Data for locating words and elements
* begin *

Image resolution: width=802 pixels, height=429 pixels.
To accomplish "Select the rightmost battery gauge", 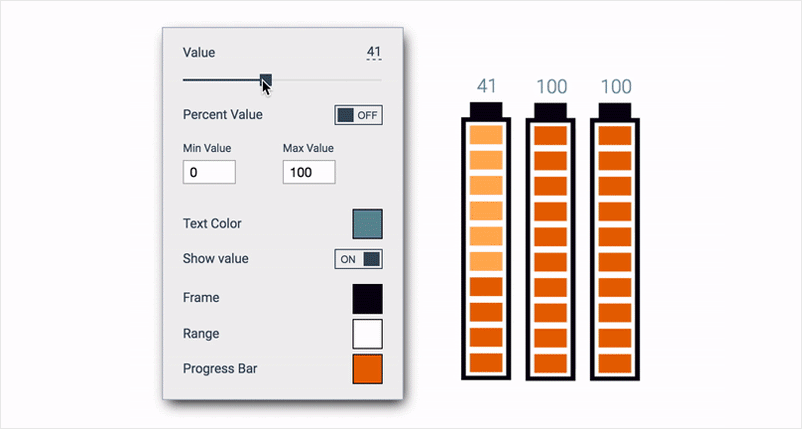I will [x=614, y=248].
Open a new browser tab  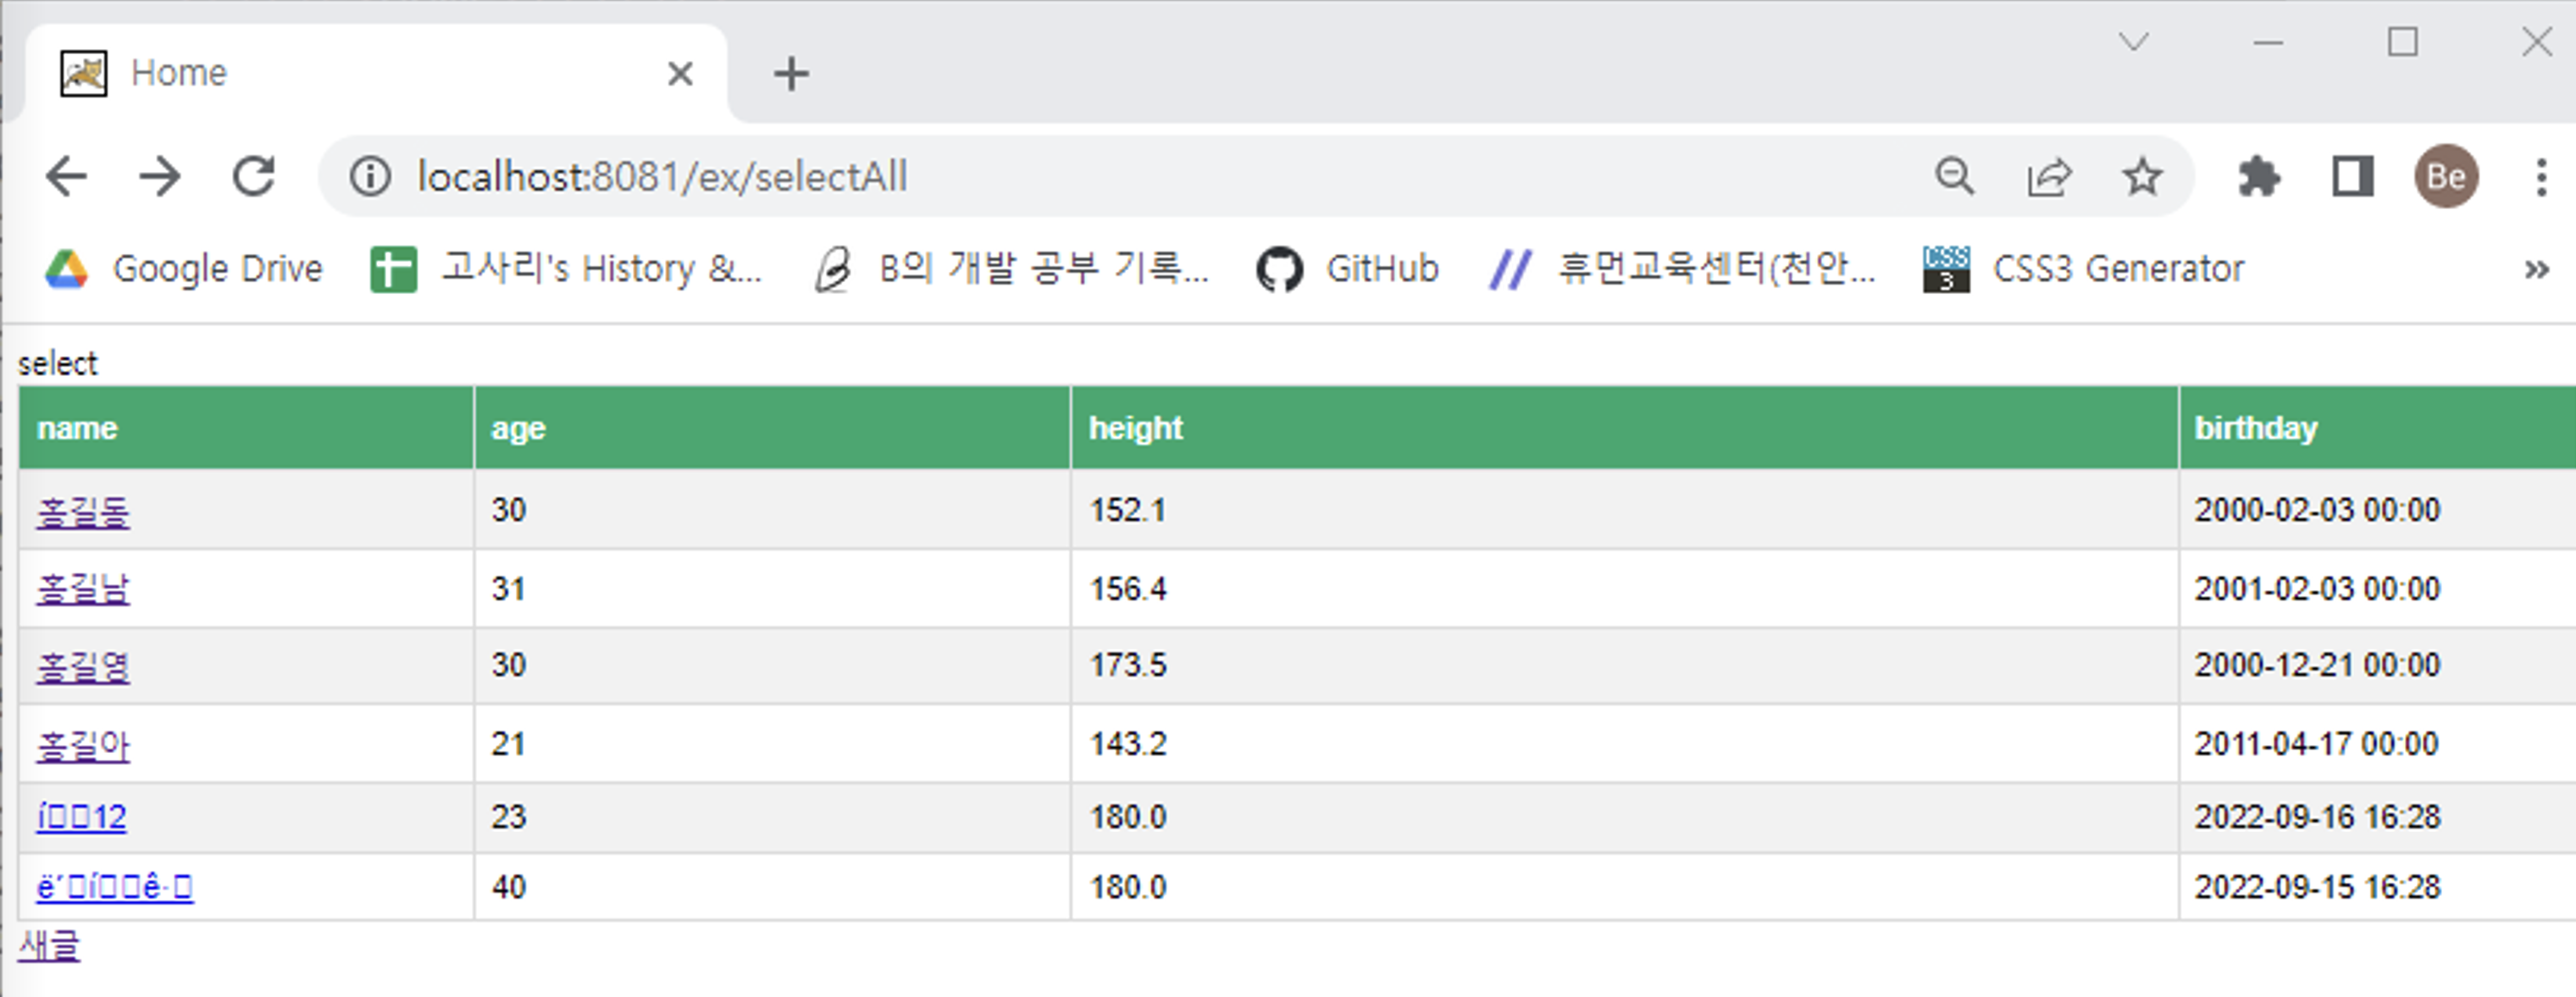coord(791,73)
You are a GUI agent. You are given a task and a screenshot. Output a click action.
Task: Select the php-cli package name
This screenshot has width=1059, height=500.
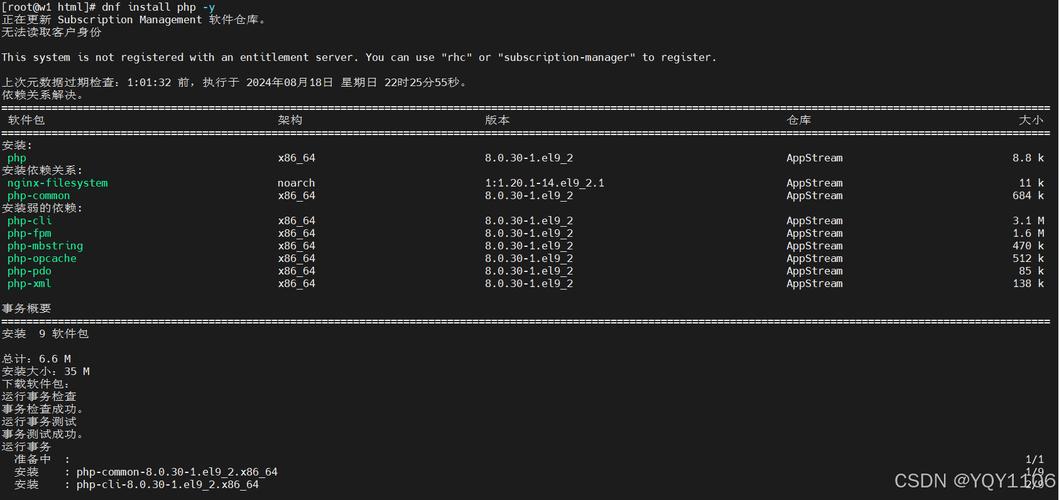click(30, 221)
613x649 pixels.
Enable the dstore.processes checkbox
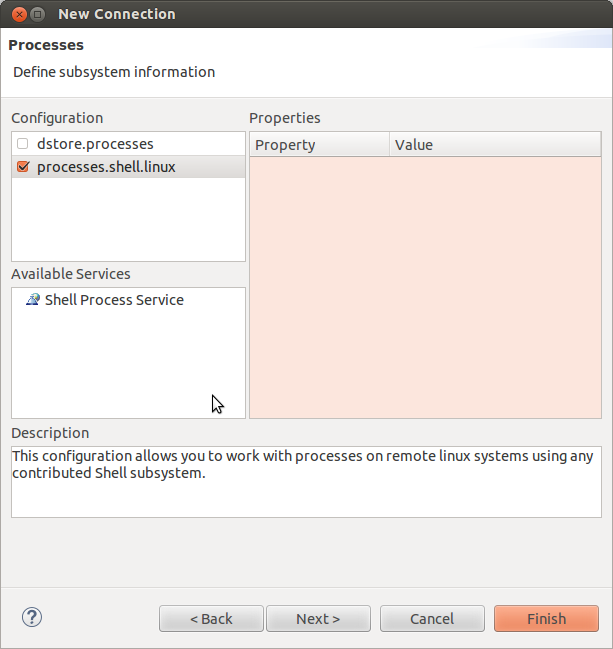pyautogui.click(x=23, y=144)
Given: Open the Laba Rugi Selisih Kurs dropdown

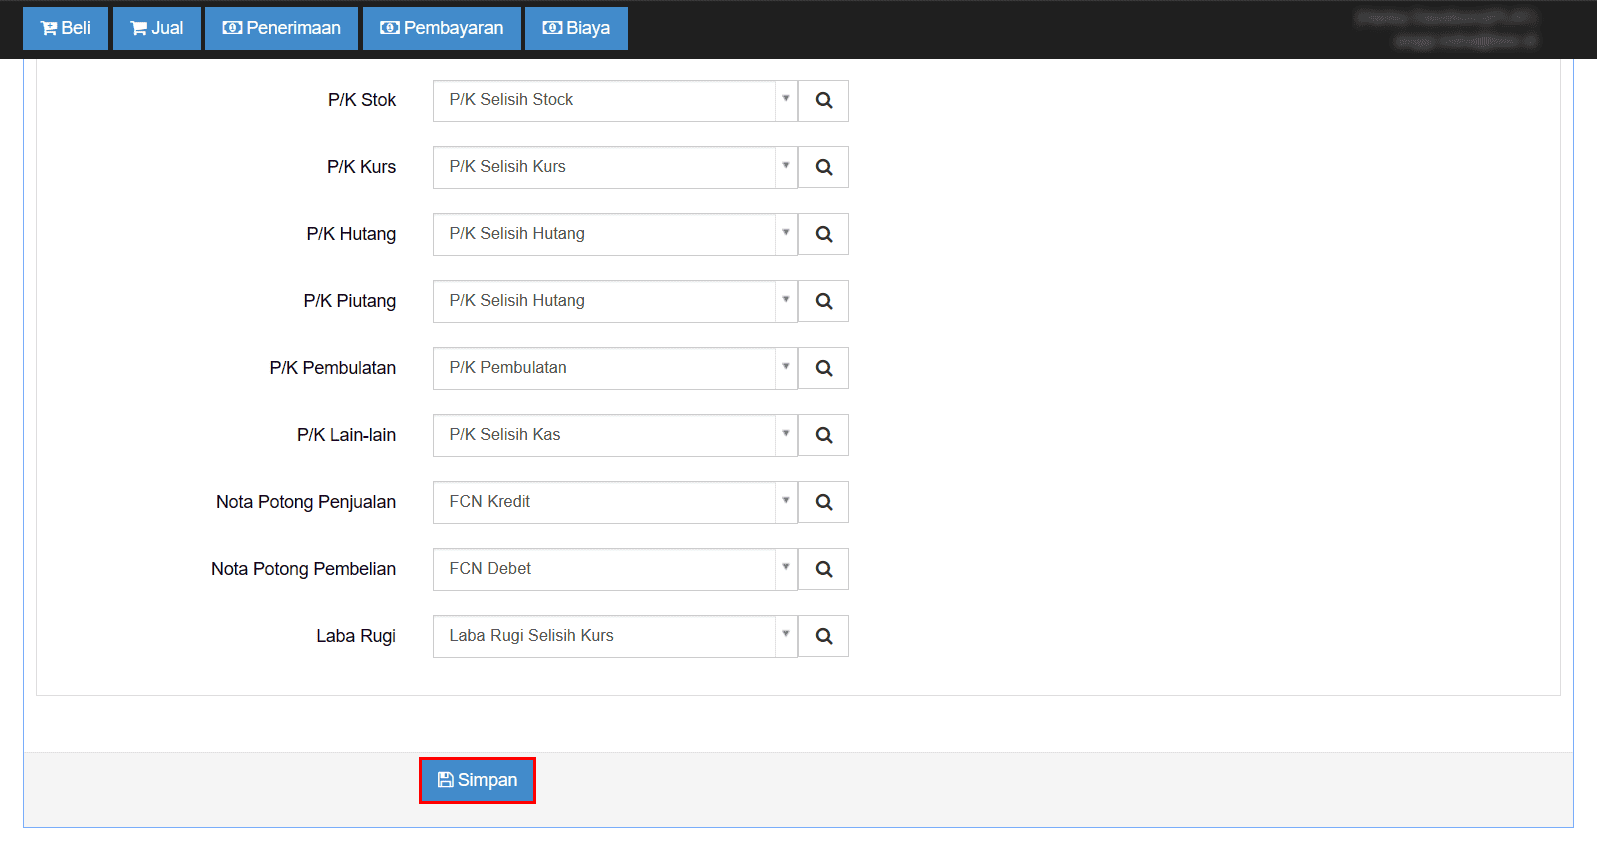Looking at the screenshot, I should (785, 636).
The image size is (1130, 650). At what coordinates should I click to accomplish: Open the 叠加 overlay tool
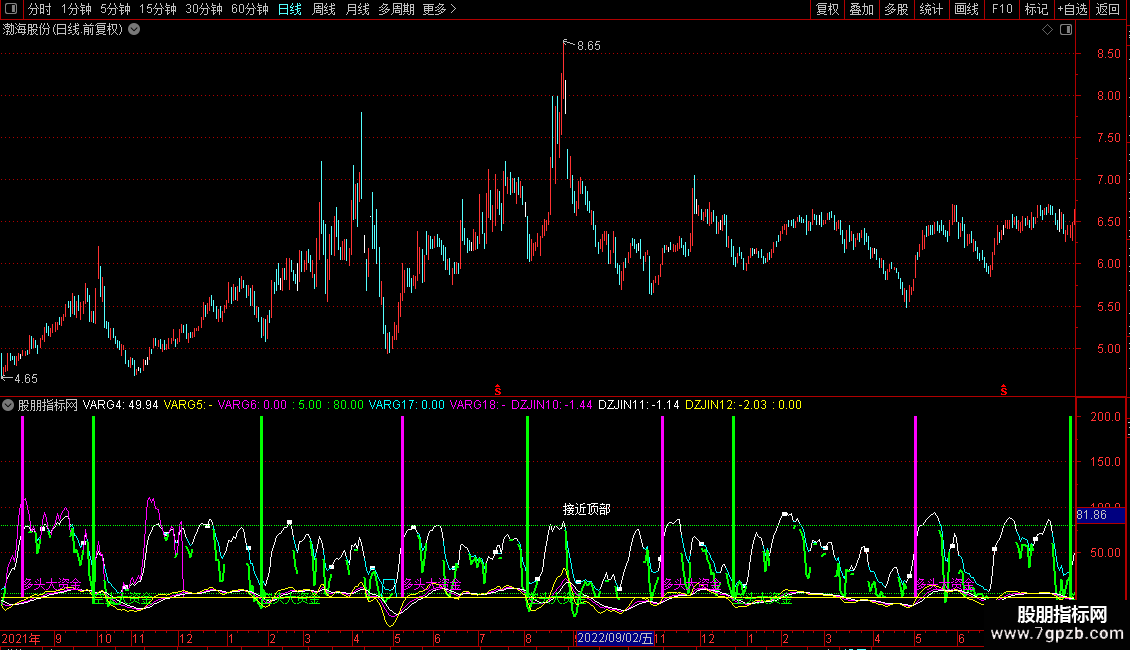861,10
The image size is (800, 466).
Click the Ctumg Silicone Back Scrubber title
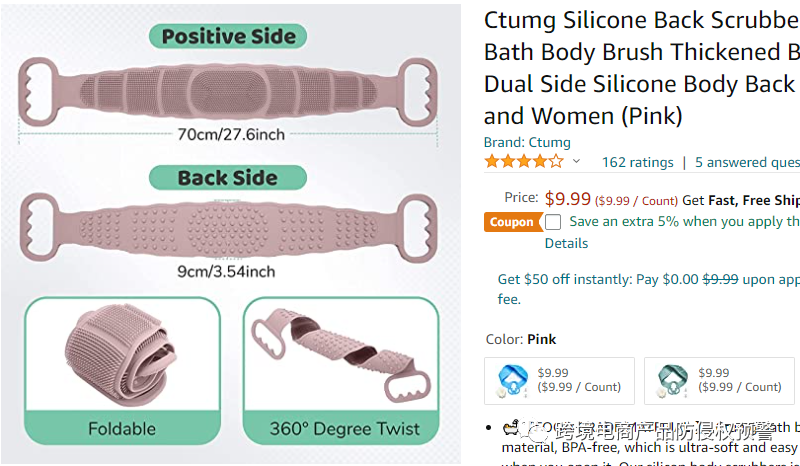pos(641,67)

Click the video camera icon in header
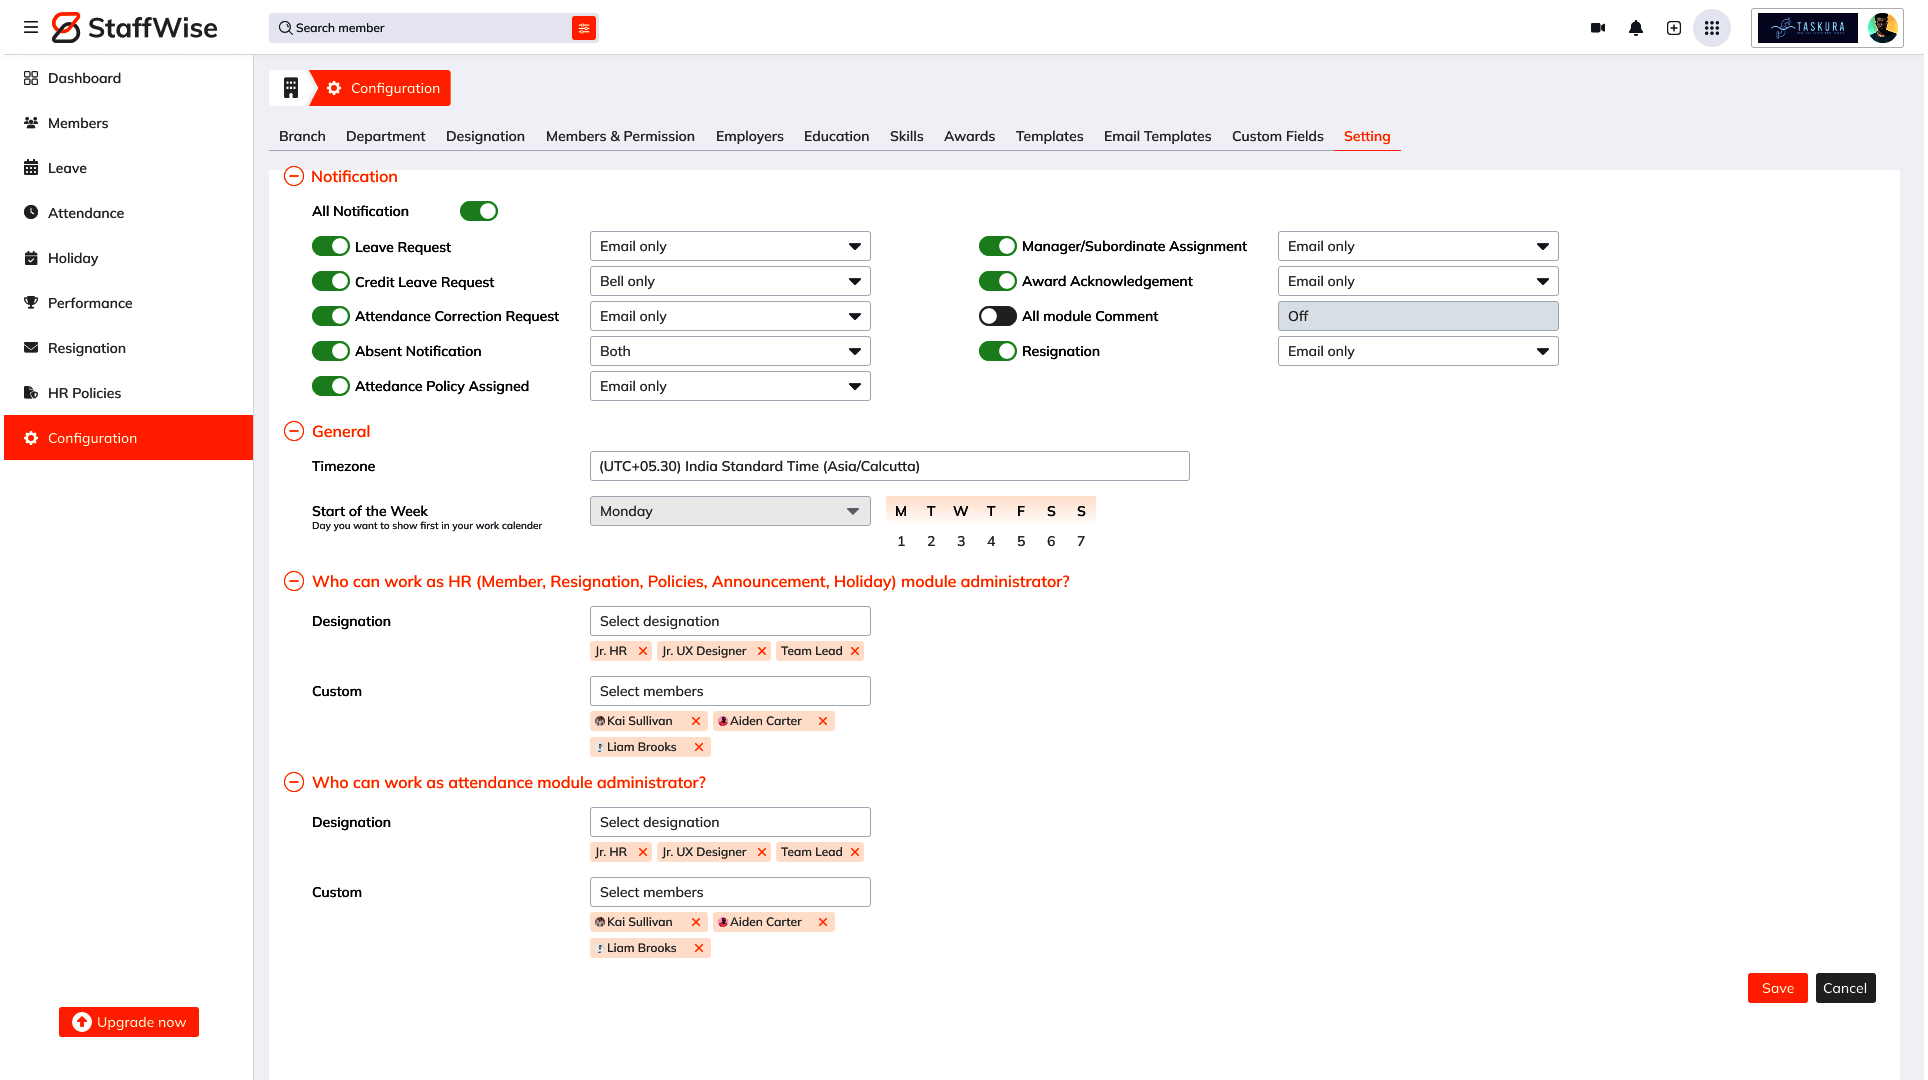[1598, 28]
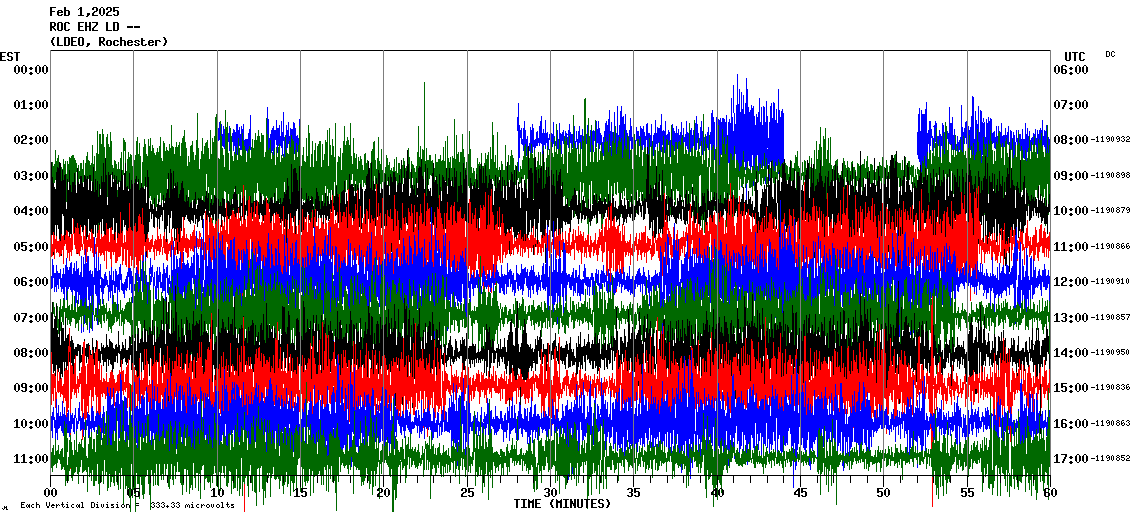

* end *

• **EXERCISE**:
Report each line in the records above that contains the string "size", copied in full. Treat uppercase and lowercase as different.

• **ANSWER TO THIS PROBLEM**:
The image size is (1130, 650). At what coordinates should I click to accomplish: Open the 叠加 overlay tool
The image size is (800, 466).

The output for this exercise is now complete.